Monsanto rejette formellement les évaluations du CIRC
Monsanto, dans un communiqué, conteste cette évaluation officielle et scientifique : "Toutes les utilisations de glyphosate sont sans danger pour la santé humaine". Pour étayer son argumentaire, Monsanto indique s'appuyer sur "la plus importante base de données sur la santé humaine, à travers le monde, jamais compilées sur un produit agricole." Monsanto accuse même le CIRC d'avoir "délibérément ignoré des dizaines d'études scientifiques" qui, bien évidemment, concluent que le glyphosate "n'est pas un risque pour la santé humaine".
De surcroît, l'évaluation du CIRC se serait focalisée sur d'anciennes études. Au final, Monsanto martèle qu'il n'existe pas de "liens entre le glyphosate et une augmentation du cancer". On ne pouvait évidemment pas attendre d'autre argumentaire de la part du fabricant : l'interdiction du Roundup dans le monde serait un coup dur porté aux cultures transgéniques censées éviter l'utilisation de pesticides (sic).
"Non, la plupart des cancers ne sont pas dus à la “malchance”"
Dans une analyse récente, le CIRC a rappelé que "les cinquante dernières années de recherche épidémiologique internationale ont montré que la plupart des cancers qui sont fréquents dans une population sont relativement rares dans une autre et que ces tendances varient dans le temps. Par exemple, le cancer de l'œsophage est fréquent chez les hommes en Afrique de l'Est, mais rare en Afrique de l'Ouest. Le cancer colorectal, qui était rare autrefois au Japon, a vu son incidence quadrupler en seulement vingt ans. Ces observations sont caractéristiques de nombreux cancers fréquents et viennent renforcer l'idée selon laquelle les expositions environnementales et liées au mode de vie ont un rôle majeur dans l'apparition des cancers, par opposition à la variation génétique ou au hasard (la “malchance”)".
Le Dr Christopher Wild, Directeur du CIRC a déclaré à ce propos : "conclure que la malchance est la principale cause des cancers serait trompeur et peut gravement obérer les efforts entrepris pour identifier les causes de la maladie et la prévenir efficacement".
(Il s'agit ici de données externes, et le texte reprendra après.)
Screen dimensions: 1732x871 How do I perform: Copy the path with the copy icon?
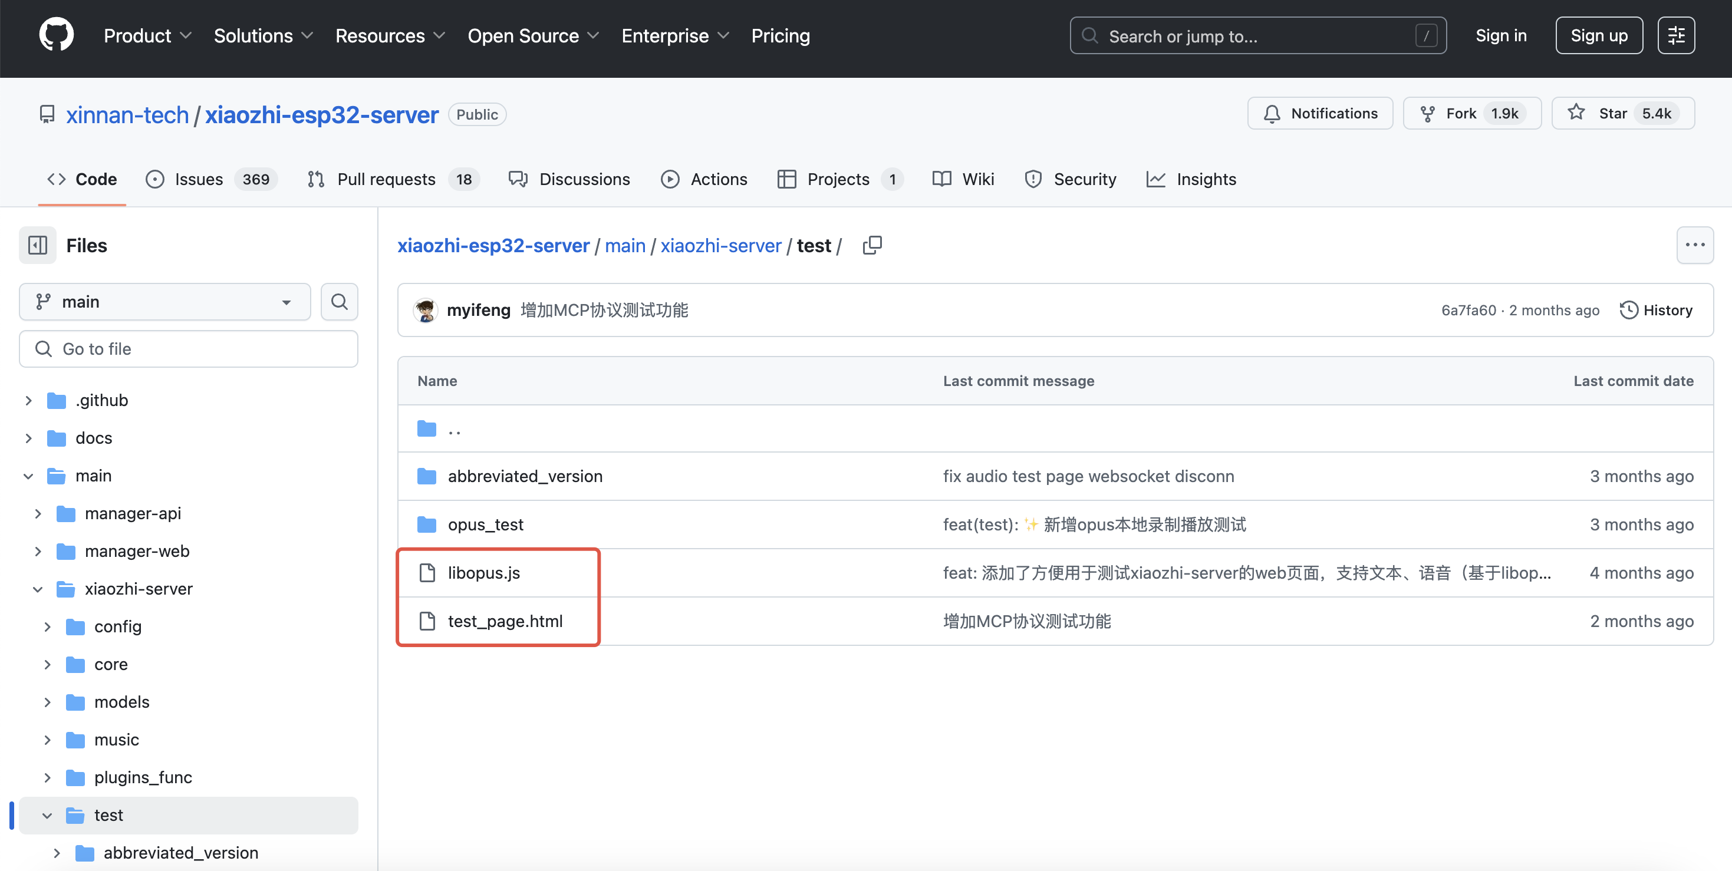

Cette mise au point nous semblait importante pour évacuer les sempiternels arguments des fatalistes en matière de cancer.
Rappelons enfin que dans le doute, le principe de précaution devrait s'appliquer, la santé des Hommes et des milieux étant prioritaire sur la recherche de profits.
Référence
Carcinogenicity of tetrachlorvinphos, parathion, malathion, diazinon, and glyphosate ; Kathryn Z Guyton, Dana Loomis, Yann Grosse, Fatiha El Ghissassi, Lamia Benbrahim-Tallaa, Neela Guha, Chiara Scoccianti, Heidi Mattock, Kurt Straif - International Agency for Research on Cancer Monograph Working Group, IARC, Lyon, France. Publié en ligne le 20 mars 2015.